User instructions for an electric typewriter of the daisy wheel type, manufactured by Olympia AG of Wilhelmshaven in Germany.This particular typewriter was used as a printer attached to an Amstrad PPC640 portable compact computer, dating from about 1989.

Physical Description

Four page pamphlet with two staples in the spine. Glossy coloured pages with images of the typewiter in situ, and a diagram photograph of the keyboard and a daisy wheel font. There is a pink lift out pertaining to transport safety devices, transit damages and a white DL sized card of specifications.
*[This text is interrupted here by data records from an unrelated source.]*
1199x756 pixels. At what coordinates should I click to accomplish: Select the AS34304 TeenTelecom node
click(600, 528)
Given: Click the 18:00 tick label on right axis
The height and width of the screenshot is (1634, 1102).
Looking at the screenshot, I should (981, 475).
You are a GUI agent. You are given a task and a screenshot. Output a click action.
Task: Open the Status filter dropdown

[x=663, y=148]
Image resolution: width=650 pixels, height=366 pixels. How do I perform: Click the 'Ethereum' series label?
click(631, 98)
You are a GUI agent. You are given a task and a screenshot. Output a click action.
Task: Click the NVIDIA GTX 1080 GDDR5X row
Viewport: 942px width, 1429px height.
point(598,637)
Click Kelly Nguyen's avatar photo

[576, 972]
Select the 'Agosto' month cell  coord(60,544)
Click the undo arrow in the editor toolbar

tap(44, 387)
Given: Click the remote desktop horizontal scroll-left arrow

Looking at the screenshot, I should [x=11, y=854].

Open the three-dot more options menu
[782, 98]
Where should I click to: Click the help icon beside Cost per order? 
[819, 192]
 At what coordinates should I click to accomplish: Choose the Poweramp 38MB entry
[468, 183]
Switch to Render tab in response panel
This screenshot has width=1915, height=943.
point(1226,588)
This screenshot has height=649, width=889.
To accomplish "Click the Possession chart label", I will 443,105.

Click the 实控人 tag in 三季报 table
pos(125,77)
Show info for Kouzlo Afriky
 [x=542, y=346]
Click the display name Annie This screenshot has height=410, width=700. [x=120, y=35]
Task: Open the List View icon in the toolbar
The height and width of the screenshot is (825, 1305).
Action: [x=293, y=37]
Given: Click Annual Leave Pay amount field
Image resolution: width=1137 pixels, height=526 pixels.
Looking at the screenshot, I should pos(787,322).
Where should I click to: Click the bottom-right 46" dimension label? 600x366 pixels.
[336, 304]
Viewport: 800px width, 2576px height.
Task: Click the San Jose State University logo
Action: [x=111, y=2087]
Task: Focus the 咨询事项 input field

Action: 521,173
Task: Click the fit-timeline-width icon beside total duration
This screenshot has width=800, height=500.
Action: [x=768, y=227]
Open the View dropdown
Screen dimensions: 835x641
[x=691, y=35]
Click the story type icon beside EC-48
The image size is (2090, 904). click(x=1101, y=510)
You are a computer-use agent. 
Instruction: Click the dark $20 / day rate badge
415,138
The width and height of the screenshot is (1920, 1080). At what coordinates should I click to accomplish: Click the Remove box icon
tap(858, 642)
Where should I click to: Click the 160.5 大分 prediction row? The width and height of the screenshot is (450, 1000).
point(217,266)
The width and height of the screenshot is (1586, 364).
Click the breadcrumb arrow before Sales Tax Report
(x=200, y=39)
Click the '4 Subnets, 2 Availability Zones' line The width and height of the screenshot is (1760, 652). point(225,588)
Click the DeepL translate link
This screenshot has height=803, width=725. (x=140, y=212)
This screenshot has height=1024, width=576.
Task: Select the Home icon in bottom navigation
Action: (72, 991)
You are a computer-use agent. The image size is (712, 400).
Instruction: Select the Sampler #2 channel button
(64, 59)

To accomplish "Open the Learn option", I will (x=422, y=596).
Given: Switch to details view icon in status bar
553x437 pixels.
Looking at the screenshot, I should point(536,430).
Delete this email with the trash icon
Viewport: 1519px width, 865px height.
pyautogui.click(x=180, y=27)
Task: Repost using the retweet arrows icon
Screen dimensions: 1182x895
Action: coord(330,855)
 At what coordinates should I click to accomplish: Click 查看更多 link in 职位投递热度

If the items are acquired, the donor has agreed to write a short history of her experience with this computer; she will include the various reactions to what she did and how attitudes did or did not change.
Peter Thorne (9 Dec 2004) stated that this is an interesting item because Jennifer Jackson chose to personally purchase the computer to sort out work problems. Peter said that most computers, used by women, are chosen by men (eventually her employers bought a PC for her use).
In her offer, Jennifer wrote: "I haven't used it for some years now and it has been stored in a cupboard. I bought my Amstrad when I was tired of doing pages of lengthy calculations by hand at home and the office. (This eventually prompted my employers to give me an office PC.) The Amstrad has all its accessories and attachments. It is quite weighty! Can't quite remember the year I bought it, but it would have been about 1989 - the manual is dated 1988. Amstrad were the 'in thing' at the time too."
Peter Thorne felt that it was important that the Museum included Amstrad machines to make its collection more representative. Amstrad played in key role in developing the PC market. In 1984, Amstrad launched the first mass market Home Computer package (CPC range), designed by Amstrad engineers in the UK. This product captured the market from the existing players Commodore and Sinclair. In 1985 Amstrad launched the first mass market dedicated Word processor (PCW 8256). This product opened up a previously untapped market. In 1986 Amstrad launched the first mass market IBM compatible PC (PC 1512). At £399 this unit was less than a quarter of the price of established market leaders. Within 6 months of its launch Amstrad captured 25% of the European Personal Computer market. Nowadays (2005) Amstrad is involved in communications and internet equipment.

The inclusion of these items in the collection will make the collection more representative of the development and use of computers. Jennifer's story of the use of the computers adds to our understanding of the social impact of computers.